_What the exercise asks:_ Please return all lines in the listing holding the word "each".

(The records begins)

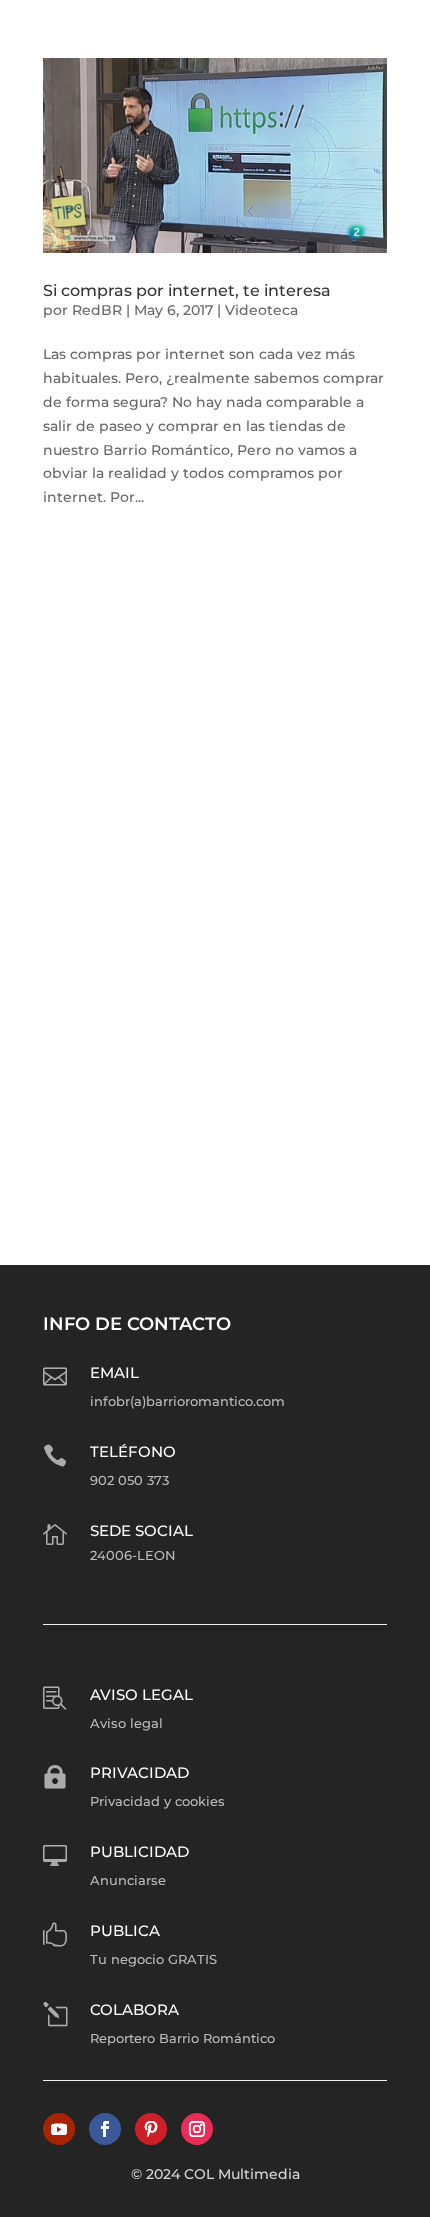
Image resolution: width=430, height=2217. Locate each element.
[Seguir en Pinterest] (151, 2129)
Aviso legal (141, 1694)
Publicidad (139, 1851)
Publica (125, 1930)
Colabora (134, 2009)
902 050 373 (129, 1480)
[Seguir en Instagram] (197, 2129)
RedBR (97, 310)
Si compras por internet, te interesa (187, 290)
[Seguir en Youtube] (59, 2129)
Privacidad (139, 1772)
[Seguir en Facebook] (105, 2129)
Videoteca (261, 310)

(The records ends)
(The records begins)

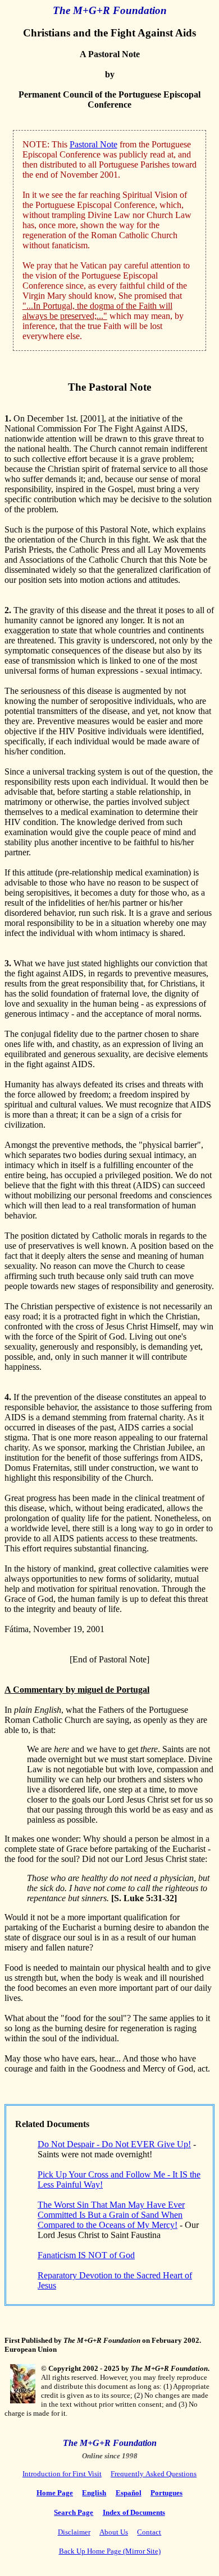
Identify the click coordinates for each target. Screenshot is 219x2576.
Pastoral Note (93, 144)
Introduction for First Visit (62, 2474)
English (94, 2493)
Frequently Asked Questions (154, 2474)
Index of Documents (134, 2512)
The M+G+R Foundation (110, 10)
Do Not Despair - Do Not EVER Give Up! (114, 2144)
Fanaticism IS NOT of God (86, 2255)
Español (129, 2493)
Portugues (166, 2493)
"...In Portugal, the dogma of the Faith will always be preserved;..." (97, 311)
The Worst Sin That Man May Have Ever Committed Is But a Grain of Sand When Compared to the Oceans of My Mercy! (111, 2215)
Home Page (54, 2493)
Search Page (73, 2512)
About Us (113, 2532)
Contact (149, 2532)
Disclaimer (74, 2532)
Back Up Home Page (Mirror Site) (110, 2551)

(The records ends)

_Task answer:_
Image resolution: width=430, height=2217. Locate each element.
Identify the click coordinates for each target. Screenshot is 219x2576.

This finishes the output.